* Exercise requirements
Count the lines in the records below that contain the word "price", and give only that count.
Segment Open
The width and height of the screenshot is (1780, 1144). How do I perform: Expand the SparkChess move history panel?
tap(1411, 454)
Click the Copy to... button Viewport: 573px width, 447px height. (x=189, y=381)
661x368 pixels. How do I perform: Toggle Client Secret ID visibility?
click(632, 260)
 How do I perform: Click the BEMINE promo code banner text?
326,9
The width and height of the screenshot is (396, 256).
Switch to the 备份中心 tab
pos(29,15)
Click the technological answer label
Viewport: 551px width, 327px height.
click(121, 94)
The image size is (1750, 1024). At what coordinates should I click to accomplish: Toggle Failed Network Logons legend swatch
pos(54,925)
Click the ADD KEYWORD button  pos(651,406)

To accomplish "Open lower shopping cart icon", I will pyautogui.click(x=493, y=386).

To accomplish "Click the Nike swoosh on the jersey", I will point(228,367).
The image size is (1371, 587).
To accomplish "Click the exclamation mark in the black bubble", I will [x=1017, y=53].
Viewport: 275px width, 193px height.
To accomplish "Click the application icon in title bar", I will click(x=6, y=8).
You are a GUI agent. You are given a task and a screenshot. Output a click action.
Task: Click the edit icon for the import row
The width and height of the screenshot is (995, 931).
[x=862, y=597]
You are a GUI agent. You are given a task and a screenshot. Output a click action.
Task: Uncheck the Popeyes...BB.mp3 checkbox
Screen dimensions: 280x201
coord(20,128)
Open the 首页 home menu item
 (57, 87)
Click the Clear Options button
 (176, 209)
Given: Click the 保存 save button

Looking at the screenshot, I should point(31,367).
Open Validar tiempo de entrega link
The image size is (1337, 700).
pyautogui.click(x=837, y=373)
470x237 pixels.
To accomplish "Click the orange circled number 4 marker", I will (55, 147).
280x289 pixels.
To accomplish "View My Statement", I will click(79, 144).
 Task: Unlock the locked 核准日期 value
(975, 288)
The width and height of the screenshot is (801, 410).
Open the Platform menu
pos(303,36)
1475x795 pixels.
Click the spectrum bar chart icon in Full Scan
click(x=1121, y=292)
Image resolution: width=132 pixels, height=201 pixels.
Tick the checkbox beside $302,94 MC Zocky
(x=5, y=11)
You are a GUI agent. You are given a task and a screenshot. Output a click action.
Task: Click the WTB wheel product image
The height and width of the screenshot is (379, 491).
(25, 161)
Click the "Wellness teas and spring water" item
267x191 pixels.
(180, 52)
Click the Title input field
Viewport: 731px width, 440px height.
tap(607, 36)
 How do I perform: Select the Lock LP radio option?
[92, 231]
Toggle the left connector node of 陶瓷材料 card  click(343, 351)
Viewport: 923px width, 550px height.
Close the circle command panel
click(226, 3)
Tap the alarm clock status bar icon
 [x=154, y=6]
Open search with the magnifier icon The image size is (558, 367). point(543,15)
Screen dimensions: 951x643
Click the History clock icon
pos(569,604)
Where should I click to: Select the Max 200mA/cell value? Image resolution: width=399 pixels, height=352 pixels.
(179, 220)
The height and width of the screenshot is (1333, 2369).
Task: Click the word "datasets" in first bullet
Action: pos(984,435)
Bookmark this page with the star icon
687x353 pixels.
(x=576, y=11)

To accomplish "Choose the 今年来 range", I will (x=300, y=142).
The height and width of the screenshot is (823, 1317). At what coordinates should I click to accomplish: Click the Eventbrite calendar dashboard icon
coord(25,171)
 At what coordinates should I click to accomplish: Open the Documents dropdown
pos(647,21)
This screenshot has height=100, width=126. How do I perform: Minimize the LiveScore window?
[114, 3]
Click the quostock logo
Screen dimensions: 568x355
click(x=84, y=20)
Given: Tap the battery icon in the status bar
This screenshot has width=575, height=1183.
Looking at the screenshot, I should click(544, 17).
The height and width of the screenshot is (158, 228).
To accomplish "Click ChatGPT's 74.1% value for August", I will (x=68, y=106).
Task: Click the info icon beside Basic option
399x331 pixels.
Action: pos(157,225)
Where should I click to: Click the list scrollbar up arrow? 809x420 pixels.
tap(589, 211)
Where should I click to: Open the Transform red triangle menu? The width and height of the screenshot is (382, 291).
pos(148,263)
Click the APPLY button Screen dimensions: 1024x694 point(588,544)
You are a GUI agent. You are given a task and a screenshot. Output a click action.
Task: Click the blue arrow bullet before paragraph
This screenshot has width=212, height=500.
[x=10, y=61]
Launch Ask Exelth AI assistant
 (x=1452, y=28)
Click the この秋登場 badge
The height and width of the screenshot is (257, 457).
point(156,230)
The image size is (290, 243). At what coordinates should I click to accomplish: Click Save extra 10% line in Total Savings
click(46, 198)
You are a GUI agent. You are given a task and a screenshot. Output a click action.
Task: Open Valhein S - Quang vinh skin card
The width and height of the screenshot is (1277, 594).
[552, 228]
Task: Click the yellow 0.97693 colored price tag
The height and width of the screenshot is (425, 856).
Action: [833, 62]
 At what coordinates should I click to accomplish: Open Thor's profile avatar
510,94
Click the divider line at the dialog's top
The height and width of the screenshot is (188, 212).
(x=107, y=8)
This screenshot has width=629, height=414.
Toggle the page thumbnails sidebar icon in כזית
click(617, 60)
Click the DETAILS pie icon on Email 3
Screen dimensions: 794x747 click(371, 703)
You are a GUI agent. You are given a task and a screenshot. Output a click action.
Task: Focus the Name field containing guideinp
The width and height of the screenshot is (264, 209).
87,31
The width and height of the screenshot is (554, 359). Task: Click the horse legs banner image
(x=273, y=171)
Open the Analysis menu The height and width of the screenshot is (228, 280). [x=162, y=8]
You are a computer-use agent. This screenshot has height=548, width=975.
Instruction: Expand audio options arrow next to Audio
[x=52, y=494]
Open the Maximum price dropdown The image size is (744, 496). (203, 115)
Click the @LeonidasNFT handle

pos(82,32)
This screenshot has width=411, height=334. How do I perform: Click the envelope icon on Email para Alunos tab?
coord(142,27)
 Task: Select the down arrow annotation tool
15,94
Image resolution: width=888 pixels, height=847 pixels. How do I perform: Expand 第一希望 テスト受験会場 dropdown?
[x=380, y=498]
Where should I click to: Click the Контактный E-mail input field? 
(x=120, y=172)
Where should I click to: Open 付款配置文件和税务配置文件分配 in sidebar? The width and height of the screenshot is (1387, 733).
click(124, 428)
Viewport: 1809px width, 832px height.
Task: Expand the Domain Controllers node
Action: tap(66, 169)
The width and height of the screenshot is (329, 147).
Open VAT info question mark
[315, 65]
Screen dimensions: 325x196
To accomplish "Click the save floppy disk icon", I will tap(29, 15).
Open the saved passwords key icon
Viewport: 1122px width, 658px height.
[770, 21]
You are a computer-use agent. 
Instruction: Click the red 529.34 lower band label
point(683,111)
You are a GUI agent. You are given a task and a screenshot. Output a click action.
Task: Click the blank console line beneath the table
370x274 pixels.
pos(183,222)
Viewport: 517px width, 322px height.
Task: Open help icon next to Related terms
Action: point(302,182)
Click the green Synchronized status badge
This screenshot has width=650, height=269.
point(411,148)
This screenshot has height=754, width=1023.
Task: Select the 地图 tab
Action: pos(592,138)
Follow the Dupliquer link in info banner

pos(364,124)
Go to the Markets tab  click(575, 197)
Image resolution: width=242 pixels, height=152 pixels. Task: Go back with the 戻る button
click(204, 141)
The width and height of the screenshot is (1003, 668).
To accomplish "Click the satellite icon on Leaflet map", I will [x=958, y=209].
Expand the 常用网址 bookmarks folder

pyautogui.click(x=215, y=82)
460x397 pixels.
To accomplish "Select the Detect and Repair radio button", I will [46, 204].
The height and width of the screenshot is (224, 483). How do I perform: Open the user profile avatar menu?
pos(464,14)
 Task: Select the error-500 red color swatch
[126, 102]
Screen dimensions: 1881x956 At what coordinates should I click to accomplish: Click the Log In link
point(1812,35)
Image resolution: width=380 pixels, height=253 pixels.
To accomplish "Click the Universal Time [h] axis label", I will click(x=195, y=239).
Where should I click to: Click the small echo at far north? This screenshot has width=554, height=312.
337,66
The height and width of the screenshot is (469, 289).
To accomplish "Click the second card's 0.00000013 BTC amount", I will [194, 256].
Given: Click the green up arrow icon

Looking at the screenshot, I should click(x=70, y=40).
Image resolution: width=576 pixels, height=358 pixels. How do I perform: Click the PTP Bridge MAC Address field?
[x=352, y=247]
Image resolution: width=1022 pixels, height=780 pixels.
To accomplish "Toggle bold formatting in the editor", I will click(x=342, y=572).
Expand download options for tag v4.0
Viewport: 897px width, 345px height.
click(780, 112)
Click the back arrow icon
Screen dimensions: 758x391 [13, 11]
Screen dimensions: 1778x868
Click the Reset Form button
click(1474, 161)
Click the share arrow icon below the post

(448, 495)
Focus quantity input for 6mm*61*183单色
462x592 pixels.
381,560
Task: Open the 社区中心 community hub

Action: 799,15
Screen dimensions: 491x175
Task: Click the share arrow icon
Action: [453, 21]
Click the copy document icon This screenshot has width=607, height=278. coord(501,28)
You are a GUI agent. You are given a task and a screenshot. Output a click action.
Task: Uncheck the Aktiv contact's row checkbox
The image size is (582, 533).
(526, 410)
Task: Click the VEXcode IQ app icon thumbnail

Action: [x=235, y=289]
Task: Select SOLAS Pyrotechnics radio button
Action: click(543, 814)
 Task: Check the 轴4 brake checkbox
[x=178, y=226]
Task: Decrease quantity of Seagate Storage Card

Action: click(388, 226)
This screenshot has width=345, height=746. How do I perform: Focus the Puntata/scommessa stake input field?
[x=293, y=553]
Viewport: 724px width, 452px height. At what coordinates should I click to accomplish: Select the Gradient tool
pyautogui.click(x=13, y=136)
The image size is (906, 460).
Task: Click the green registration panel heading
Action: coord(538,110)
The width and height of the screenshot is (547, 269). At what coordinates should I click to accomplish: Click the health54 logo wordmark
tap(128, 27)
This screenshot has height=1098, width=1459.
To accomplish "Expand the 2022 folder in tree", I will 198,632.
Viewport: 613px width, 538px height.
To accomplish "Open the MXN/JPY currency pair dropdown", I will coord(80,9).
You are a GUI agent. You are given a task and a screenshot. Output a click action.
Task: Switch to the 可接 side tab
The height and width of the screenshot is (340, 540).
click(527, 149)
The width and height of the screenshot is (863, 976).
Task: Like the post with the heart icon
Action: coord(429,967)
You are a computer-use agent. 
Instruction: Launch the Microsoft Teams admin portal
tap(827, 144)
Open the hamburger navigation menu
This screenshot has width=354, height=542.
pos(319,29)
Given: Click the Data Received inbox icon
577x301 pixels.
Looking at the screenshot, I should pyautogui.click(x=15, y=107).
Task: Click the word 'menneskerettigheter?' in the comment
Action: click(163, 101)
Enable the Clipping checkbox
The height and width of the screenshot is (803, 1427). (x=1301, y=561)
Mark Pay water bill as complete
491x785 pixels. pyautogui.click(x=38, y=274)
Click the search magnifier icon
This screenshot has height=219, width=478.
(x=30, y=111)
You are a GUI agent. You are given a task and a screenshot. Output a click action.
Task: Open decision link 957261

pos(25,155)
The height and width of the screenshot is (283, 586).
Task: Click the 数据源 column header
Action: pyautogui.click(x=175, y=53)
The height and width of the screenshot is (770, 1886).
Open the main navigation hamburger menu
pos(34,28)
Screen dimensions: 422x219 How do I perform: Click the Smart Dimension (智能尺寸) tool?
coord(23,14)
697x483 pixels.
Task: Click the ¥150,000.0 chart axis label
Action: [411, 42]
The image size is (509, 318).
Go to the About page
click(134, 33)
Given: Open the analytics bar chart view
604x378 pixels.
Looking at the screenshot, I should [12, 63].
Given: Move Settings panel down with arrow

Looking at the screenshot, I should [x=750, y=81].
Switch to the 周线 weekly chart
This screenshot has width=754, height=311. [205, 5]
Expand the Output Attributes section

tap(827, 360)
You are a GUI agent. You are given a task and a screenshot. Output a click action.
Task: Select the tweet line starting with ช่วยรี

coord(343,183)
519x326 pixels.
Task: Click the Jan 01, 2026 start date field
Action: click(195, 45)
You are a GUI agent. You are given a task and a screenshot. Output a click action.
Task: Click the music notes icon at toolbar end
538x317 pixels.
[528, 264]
Segment Closed
* Expected answer
2